- Born: May 23, 1874 Omaha, Nebraska, U.S.
- Died: October 17, 1963 (aged 89) Omaha, Nebraska, U.S.
- Burial place: Forest Lawn Cemetery, Omaha, Nebraska, U.S.
- Spouse: Anna Mary Mulholland (–1963; his death)
- Relatives: Samuel David Mercer (father) Sam Mercer (son) Mark Mercer (grandson)

= Nelson Samuel Mercer =

American physician (1874–1963)

Nelson Samuel Mercer (May 23, 1874 – October 17, 1963) was a noted American physician from Omaha, Nebraska, United States.

== Early life ==
Mercer was born in Omaha, Nebraska, in 1874 to Dr. Samuel David Mercer and Elizabeth Covert Hulst. He was one of their six known children, alongside George, Emma, Carrie, Mary and Robert. Emma and Robert died in infancy; Carrie drowned, in her early 30s, in 1911, having fallen overboard from the SS Minneapolis. She had been suffering from suicidal mania. Nelson was also a passenger.

When Nelson was 11, his father had built what is now known as the Dr. Samuel D. Mercer House.

Mercer graduated from Yale Medical College.

== Personal life ==
Mercer married Anna Mary Mulholland, with whom he had three known children: Margaret, Nancy and Samuel.

He lived in London, England, for a period of the early 20th century.

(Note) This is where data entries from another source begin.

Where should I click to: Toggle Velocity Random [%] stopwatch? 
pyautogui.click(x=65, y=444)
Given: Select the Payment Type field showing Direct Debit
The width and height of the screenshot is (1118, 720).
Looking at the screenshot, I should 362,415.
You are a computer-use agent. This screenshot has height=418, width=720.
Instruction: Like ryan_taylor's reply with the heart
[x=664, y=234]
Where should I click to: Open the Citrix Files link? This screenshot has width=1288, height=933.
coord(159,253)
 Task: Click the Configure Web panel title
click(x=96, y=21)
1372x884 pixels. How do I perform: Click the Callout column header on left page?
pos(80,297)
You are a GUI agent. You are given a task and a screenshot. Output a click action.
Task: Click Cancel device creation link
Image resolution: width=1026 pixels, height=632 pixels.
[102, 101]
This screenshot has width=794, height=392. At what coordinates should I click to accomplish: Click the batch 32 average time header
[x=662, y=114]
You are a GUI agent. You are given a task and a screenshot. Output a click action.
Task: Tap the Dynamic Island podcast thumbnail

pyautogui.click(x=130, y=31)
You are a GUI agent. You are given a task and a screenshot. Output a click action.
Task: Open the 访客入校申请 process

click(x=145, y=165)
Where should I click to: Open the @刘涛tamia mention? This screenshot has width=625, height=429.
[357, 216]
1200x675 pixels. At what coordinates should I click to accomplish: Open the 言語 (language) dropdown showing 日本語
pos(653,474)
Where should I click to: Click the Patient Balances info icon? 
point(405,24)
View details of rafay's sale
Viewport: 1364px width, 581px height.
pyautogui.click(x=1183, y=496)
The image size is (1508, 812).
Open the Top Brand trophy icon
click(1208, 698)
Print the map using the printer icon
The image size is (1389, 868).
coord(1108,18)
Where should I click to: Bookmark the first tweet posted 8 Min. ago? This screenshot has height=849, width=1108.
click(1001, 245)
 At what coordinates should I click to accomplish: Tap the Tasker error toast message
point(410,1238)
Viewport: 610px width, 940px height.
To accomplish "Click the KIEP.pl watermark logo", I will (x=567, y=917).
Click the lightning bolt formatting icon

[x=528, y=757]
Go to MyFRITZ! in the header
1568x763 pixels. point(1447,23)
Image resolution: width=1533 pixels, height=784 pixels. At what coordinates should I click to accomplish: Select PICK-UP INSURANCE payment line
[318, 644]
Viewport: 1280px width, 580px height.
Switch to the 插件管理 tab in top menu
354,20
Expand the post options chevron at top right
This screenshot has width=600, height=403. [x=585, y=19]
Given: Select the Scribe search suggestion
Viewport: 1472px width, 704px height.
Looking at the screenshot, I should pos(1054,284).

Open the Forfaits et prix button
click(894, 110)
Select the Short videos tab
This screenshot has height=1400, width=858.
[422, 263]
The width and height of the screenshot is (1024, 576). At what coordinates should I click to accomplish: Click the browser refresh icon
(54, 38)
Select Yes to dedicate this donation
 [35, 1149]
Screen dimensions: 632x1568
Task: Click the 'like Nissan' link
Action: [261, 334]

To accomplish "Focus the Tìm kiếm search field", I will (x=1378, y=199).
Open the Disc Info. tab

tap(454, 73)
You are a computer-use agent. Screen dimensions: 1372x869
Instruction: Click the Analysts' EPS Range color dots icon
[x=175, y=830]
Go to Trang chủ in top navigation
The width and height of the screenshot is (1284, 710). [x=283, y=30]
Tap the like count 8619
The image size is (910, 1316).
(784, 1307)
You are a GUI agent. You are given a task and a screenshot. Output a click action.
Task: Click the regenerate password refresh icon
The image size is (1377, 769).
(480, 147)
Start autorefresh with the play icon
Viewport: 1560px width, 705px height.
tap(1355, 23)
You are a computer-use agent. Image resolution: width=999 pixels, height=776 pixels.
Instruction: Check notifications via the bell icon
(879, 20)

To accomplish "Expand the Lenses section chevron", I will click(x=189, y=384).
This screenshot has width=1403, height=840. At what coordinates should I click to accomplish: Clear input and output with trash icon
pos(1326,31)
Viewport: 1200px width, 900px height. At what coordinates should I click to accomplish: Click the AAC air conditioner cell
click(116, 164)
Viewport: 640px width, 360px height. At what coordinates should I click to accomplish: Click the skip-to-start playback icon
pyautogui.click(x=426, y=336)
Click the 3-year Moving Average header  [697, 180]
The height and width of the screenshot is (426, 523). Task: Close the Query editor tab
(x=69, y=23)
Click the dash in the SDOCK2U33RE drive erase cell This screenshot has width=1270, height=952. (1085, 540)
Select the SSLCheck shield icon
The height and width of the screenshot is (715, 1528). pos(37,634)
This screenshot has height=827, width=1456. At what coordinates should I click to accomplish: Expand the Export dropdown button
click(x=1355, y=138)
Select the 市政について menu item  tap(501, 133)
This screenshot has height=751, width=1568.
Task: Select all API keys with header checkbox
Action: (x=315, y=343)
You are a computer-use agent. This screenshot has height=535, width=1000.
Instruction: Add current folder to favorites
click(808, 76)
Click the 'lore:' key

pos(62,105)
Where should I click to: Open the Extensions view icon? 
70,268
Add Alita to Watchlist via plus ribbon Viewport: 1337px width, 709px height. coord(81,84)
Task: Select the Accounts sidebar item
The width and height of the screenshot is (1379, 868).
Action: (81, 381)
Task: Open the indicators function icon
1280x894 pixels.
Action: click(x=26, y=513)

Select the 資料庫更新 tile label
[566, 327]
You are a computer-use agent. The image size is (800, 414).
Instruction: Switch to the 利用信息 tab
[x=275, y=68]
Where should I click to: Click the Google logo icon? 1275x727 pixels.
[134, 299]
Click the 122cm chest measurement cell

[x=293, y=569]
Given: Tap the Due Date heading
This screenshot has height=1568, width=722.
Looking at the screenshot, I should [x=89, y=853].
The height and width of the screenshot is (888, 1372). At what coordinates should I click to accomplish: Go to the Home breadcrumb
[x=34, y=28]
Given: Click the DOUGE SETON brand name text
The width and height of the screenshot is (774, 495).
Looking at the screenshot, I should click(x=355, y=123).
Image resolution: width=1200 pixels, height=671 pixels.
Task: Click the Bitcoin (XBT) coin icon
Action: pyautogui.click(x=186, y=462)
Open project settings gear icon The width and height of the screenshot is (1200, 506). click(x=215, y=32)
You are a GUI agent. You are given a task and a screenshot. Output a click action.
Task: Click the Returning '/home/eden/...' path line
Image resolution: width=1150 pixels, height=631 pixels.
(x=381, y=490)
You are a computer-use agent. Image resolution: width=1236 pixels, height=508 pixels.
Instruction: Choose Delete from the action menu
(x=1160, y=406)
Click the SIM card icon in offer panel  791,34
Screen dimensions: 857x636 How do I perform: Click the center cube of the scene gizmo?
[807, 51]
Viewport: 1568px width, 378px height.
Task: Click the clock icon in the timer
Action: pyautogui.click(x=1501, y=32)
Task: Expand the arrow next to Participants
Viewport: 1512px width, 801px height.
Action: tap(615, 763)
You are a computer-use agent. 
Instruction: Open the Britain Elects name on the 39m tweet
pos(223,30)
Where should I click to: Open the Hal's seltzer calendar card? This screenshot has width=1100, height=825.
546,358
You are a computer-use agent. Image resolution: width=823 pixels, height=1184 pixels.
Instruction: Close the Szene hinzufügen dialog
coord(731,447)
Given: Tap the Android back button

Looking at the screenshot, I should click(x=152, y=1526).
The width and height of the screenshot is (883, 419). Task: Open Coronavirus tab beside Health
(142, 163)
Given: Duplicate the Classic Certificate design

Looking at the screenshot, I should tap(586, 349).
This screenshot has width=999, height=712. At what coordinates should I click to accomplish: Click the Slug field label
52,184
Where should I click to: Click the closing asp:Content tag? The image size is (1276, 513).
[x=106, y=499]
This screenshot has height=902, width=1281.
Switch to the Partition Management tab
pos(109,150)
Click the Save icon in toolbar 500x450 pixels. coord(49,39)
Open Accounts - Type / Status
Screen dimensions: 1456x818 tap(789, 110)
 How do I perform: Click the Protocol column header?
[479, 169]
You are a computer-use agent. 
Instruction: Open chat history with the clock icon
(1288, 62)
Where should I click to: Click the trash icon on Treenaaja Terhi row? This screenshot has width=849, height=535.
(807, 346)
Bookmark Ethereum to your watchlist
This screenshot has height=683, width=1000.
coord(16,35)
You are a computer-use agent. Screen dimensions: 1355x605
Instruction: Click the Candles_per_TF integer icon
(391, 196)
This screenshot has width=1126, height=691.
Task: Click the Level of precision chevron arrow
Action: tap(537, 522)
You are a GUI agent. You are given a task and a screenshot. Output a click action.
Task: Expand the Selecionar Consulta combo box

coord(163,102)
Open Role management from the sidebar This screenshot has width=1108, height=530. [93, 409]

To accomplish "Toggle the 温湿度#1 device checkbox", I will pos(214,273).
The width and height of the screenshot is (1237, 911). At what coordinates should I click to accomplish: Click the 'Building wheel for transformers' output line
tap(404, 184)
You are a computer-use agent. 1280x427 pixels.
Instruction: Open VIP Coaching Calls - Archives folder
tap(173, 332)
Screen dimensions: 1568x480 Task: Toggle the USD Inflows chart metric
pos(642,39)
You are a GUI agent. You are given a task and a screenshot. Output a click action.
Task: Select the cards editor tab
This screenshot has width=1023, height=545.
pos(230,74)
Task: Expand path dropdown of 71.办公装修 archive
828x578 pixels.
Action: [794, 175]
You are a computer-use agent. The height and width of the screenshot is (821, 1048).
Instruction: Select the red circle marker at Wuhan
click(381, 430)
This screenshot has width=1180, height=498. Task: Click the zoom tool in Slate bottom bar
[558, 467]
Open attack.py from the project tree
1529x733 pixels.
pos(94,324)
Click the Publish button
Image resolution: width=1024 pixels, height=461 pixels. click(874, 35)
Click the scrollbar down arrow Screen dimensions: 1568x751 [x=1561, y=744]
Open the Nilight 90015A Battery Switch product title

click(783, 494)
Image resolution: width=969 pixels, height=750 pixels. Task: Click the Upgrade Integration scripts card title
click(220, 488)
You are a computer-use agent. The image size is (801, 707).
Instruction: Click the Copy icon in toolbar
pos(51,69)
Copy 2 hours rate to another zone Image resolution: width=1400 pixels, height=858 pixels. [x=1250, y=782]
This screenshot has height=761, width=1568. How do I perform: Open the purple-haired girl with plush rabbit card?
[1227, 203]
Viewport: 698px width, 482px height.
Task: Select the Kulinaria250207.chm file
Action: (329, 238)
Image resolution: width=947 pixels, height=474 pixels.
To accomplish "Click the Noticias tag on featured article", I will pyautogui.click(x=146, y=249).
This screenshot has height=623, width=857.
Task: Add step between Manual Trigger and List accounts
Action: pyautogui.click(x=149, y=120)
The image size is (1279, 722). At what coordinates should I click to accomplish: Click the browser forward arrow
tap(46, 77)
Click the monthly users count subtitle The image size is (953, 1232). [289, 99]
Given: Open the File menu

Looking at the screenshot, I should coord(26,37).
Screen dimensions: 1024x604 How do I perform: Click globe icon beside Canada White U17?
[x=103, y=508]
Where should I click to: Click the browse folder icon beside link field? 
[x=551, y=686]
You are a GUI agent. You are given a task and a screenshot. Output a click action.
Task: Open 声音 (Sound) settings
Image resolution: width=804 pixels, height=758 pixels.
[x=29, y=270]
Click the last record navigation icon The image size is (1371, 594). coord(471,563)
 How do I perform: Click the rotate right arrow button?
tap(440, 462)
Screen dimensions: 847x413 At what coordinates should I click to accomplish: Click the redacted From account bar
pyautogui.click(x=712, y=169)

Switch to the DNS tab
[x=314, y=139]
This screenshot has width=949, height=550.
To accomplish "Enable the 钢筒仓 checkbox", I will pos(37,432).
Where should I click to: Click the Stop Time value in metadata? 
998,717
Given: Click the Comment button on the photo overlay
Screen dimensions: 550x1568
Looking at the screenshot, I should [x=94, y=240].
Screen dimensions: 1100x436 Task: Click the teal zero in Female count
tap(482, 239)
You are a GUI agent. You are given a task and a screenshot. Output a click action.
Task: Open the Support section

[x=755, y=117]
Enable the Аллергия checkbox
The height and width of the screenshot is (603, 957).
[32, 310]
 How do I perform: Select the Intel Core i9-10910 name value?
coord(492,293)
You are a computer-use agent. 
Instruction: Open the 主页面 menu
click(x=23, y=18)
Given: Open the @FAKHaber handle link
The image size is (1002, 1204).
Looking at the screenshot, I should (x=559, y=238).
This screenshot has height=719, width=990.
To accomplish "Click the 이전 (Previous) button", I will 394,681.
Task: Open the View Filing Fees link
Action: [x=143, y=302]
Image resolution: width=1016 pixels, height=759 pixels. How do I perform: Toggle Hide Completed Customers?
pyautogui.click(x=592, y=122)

Portraits of Mercer, his wife and his father, the work of J. Laurie Wallace, are in the possession of the Smithsonian American Art Museum.

== Death ==
At the time of his death, in 1963, Mercer, then aged 89. He had been living at his father's former home, at 3920 Cuming Street, which by that point had been converted into the Mercer Apartments.

He was interred in Omaha's Forest Lawn Cemetery.